Si dice che con il piano nazionale Industria 4.0 il nostro paese sia finalmente tornato a fare politica industriale. Ma davvero con questo programma l’Italia può riuscire a cogliere la sfida dell’innovazione? Lo abbiamo chiesto a Leonello Tronti, economista del lavoro ed esperto di economia della conoscenza: “È un passo in avanti significativo – spiega –, soprattutto se lo confrontiamo con la situazione precedente. Ma non basta. Dai tempi dal pacchetto Treu che ormai ha vent'anni si è fatta una politica industriale 'implicita' su due pilastri. Il primo era costituito da benefici fiscali e altri vantaggi economici per mantenere in vita anche le piccole e piccolissime imprese non competitive. Il secondo pilastro era quello del lavoro: continue riforme hanno favorito chi faceva competizione sui costi, essenzialmente nel campo dei servizi alla persona, anche con un certo accanimento direi.

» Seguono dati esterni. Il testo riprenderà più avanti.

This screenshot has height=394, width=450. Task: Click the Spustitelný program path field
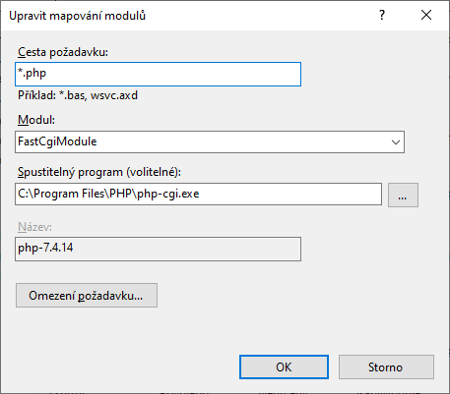[x=198, y=195]
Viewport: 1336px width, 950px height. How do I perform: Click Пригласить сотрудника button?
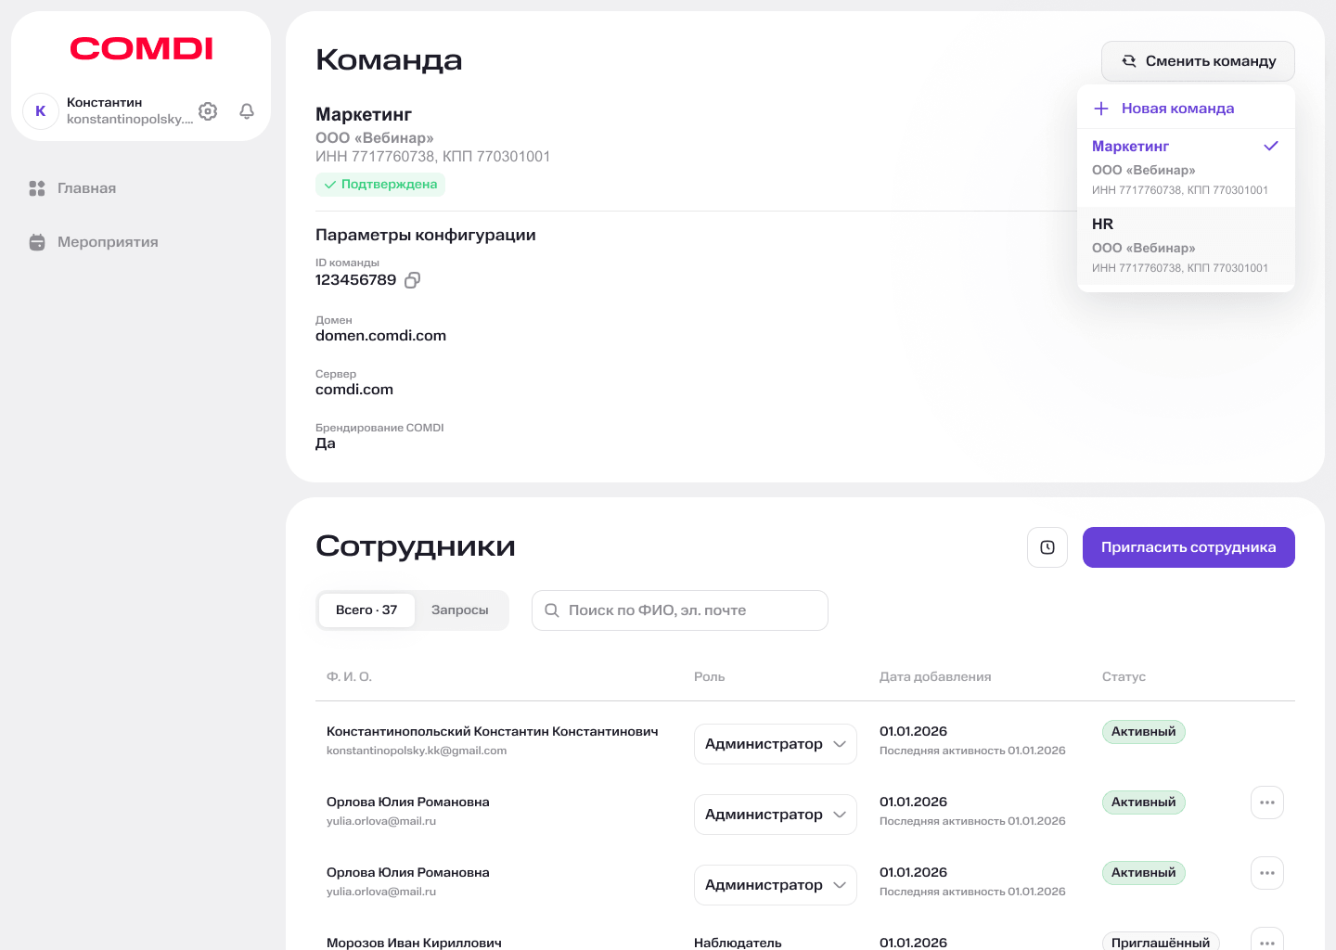[x=1188, y=547]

E sul fronte della politica economica cosa è successo?

Dalla fine degli anni ‘80 si è scommesso sulla capacità del mercato di produrre crescita, sviluppo, occupazione. Però questa scommessa è andata persa. Oggi, il fatto che il paese si doti di un piano che ha delle risorse nuove, basato sulla collaborazione con le università e con i centri di ricerca e sul coinvolgimento delle parti sociali almeno in termini di monitoraggio, è il segnale di un’Italia che comincia a pensare al futuro. Che però, se non lo si accompagna, è un ospite sgradito, non si comporta bene una volta entrato in casa. Bisogna capirlo e prevederne le necessità: solo in questo modo può diventare un amico. Ma anche se riuscisse ad ammodernare molto rapidamente una parte consistente delle industrie italiane, il piano Industria 4.0 non sarebbe comunque sufficiente.

Che cosa si dovrebbe fare secondo lei?

Servono tre gambe. Accanto all’innovazione e alla produttività, serve la domanda e bisogna dare la possibilità alle persone che perdono il lavoro di trovarne uno nuovo.I due principali problemi sono quindi sul fronte della domanda e sul fronte del lavoro. Occorre porsi il problema di come possano riqualificarsi le persone che svolgono compiti automatizzati, ragionando in termini di formazione e di politiche attive. Ma, soprattutto, è necessario creare una domanda 4.0: se aumenta la produttività, chi compra i beni prodotti?

Andiamo con ordine. Quale sarà l’effetto sull’occupazione? La digitalizzazione porterà alla distruzione o alla creazione di lavoro?

C’è in effetti un problema di relocation della forza lavoro: in questo senso la società deve pagare un sacrificio nei confronti delle trasformazioni. Ma dire che ci sarà disoccupazione di massa è sbagliato. Io sono contrario alle visioni pessimistiche. Comunque dipenderà dalla domanda. Se cresce almeno quanto la produttività, l’occupazione può persino aumentare. Su questo non sappiamo nulla perché non possiamo prevedere con certezza l'evoluzione dei mercati internazionali e interni.

Il punto centrale è quindi la “domanda 4.0”. Come stimolarla? Un aumento della produttività può riversarsi nella redistribuzione dell’orario e nello stesso tempo nell’aumento delle retribuzioni?

Sì, la prima condizione è che ci sia domanda. Solo così si generano risorse che poi si possono spendere in modi diversi: a favore del cliente, riducendo i prezzi; a favore degli azionisti, aumentando i profitti; a favore dei dipendenti, con aumenti salariali o riduzioni dell’orario. E la crescita delle retribuzioni potrebbe a propria volta stimolare la domanda interna.